Генерал хотел было ответить, но на мгновение в его голове появилась пустота. Словно… словно он забыл свое имя. Но меньше, чем через удар сердца наваждение исчезло.
— Хаджар Дархан, Ветер северных Долин.
— Ветер северных Долин, — мечтательно повторил голем. — перед тем, как мы сразимся, расскажи мне про эти долины, странник.
— Зачем тебе? — удивился генерал.
Прежде големы, встреченные им на пути, ничем не интересовались.
— Потому что посаженному на цепь всегда интересно, что находится там, за пределами его поводка, — ответило существо. — Разве тебе это не знакомо?
Глава 1859
Перед внутренним взором Хаджара пронеслись сцены прошлого, где он поправлял забор вокруг старого, деревянного дома, стоявшего на отшибе деревушки смертных, а Аркемейя готовила ужин и аромат постоянно манил генерала обратно в дом, к любимой жене.
— Знакомо, — кивнул Хаджар.
Голем посмотрел на него с мрачностью поникшего ворона. И вовсе не потому, что обладал черным, каменным лицом, а просто… просто потому, что генерал ощущал обрывки эмоций, исходивших от собеседника.

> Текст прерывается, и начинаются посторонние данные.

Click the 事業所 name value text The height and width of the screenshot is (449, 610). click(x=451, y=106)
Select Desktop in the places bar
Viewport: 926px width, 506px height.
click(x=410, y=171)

Как если бы смотрел на скульптуру, которую сперва оживили, но испугавшись тому, насколько она сильно похожа на настоящего человека, сразу отобрали большую часть этой самой человечности, оставив лишь то, что необходимо для выполнения приказов.
— Я вижу, ты пробовал узнать, — прогудело создание. — Поводок всегда причиняет боль, когда слишком сильно его натягиваешь.
Хаджар никак не ответил. Так они и молчали несколько минут, а над головой не двигалось застывшее полуденное солнце. Видимо Пепел, создавая этот край, решил, что здесь всегда будет полдень и так оно и оставалось и по сей день.
— У тебя есть имя? — спросил Хаджар.
Голем лишь повел плечом.
— Когда-то было, — ответил он все с той же угрюмостью. — но к чему имя тому, кто им не пользуется. Для всех я был лишь Страж и, теперь, и сам таковым себя считаю. Я Страж, Ветер северных Долин. И если ты расскажешь мне несколько историй перед нашей битвой, я буду тебе благодарен.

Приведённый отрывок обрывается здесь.